_WHAT NEEDS TO BE DONE_:
Below are some entries. Repeat exactly the lines from the one with "Image resolution: width=480, height=2576." through the one with "GENETIKY (37, 561)", and only those.

_DATA PROVIDED_:
● ● ● ●

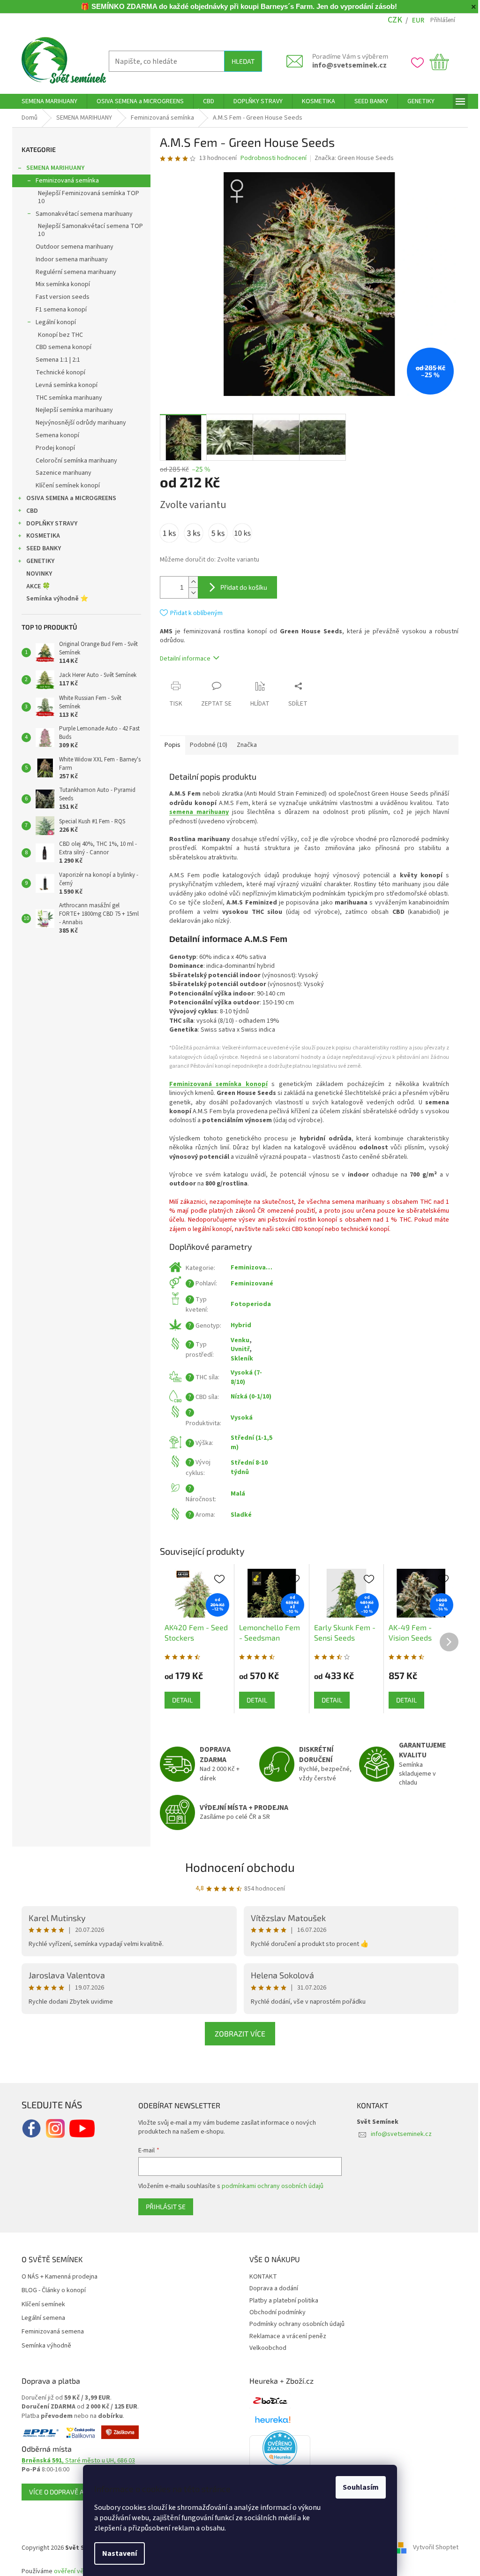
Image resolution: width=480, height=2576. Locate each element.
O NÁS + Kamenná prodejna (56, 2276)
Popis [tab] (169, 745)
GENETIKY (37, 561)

● ● ● ●

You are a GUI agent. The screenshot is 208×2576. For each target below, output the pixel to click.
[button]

● ● ● ●

_TASK ANSWER_:
Image resolution: width=480, height=2576. Locate each element.
O NÁS + Kamenná prodejna (56, 2276)
Popis [tab] (169, 745)
GENETIKY (37, 561)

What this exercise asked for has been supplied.